UROLE trial

  • Research type

    Research Study

  • Full title

    Urological and sexual function in males following robotic vs laparoscopic rectal surgery: An international, multicentre, randomised control trail.

  • IRAS ID

    211302

  • Contact name

    Amjad Parvaiz

  • Contact email

    apcheema@yahoo.com

  • Sponsor organisation

    Poole Hospital NHS Foundation trust

  • Duration of Study in the UK

    2 years, 3 months, 8 days

  • Research summary

    Urological and sexual dysfunction has been identified as a significant problem for patients following rectal surgery, which significantly affects the quality of life and psychological healing of survivors. Even though laparoscopic (keyhole) rectal surgery has been found to be superior to open surgery in terms of postoperative recovery, cosmetics and blood loss; it’s debatable whether it offers any improvement regarding urological and sexual function.
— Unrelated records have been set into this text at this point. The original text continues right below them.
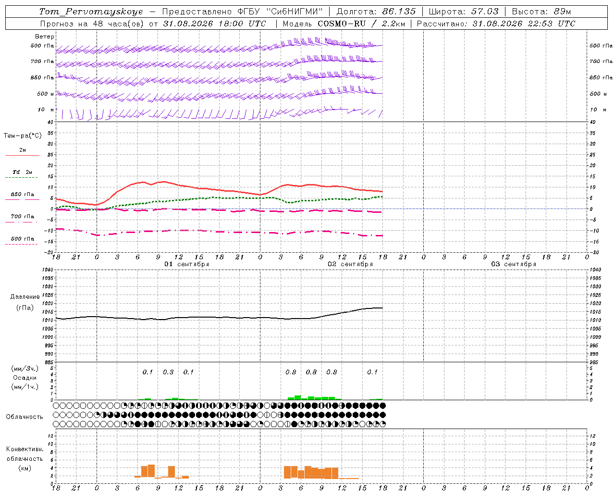Click the Конвективн. облачность panel label

click(x=25, y=458)
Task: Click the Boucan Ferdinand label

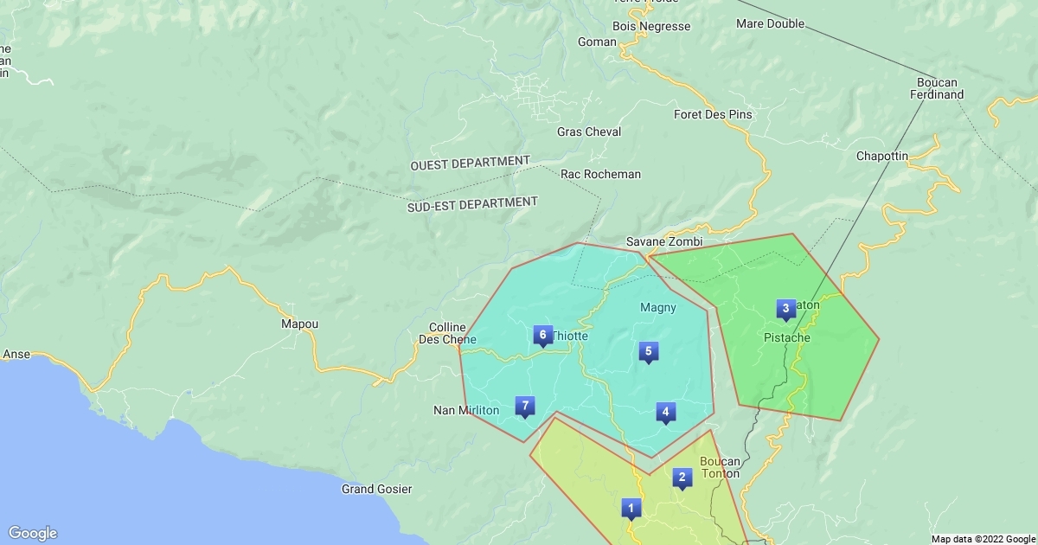Action: (x=936, y=88)
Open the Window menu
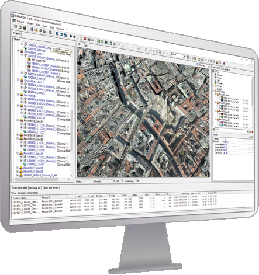This screenshot has height=275, width=259. point(60,29)
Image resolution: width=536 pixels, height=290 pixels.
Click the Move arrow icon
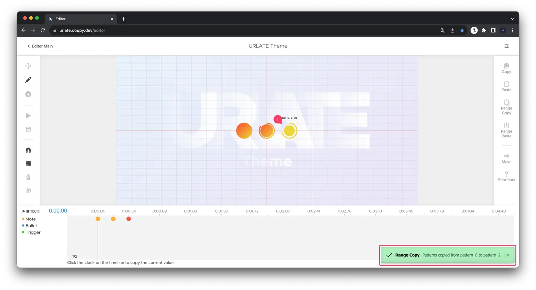coord(506,156)
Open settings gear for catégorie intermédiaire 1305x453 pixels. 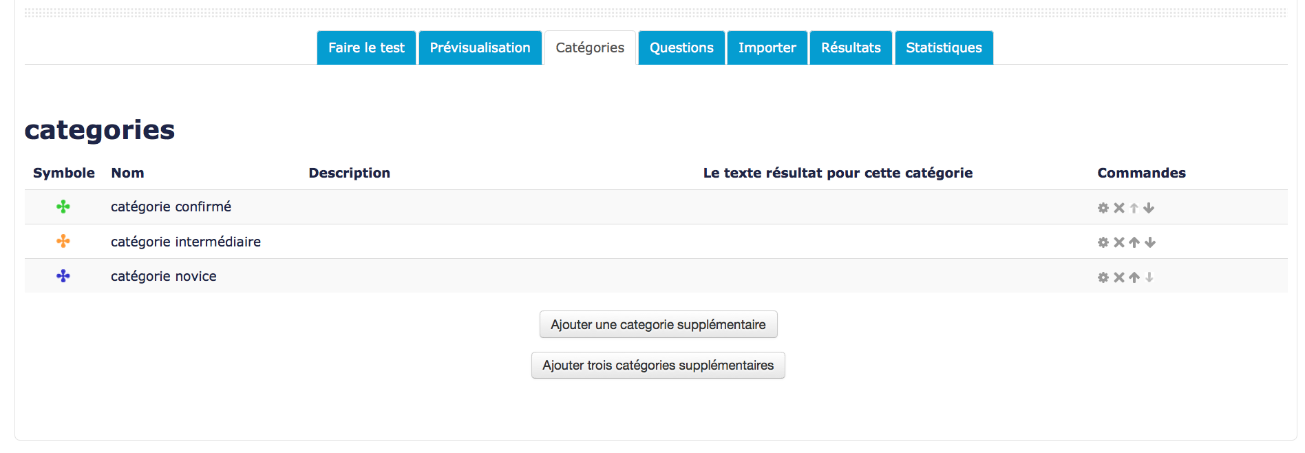click(1103, 242)
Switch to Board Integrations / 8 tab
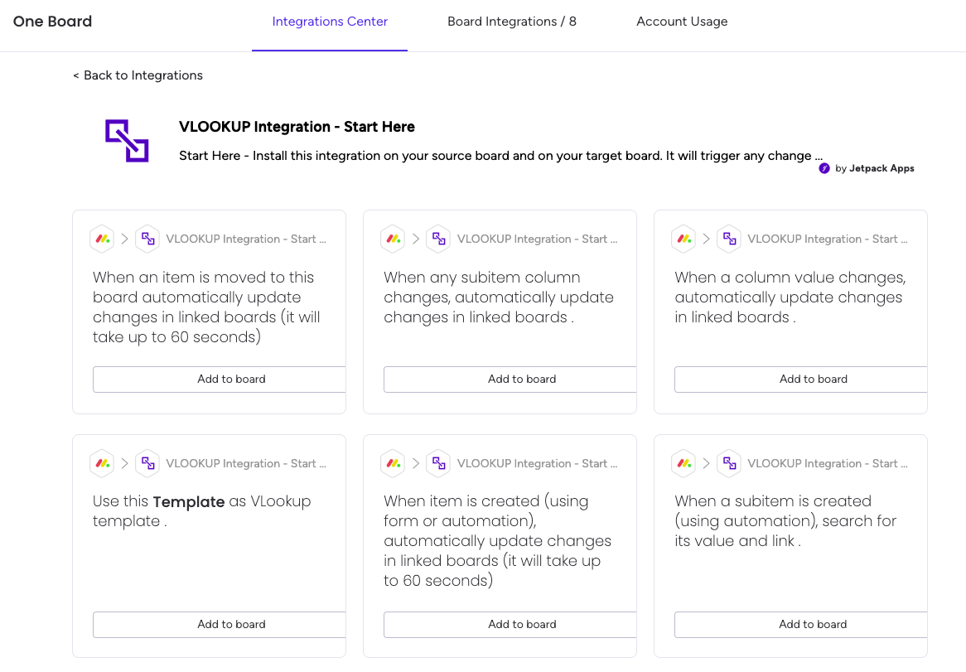The height and width of the screenshot is (672, 966). [x=512, y=22]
Robotic surgery is a contemporary method of operating on patients requiring rectal surgery and may be a solution that overcomes this problem. Several current studies suggest that urological and sexual function might recover faster in male patients receiving robotic surgery. However, the evidence is limited, with studies lacking randomisation, being retrospective in nature and reporting small numbers of cases.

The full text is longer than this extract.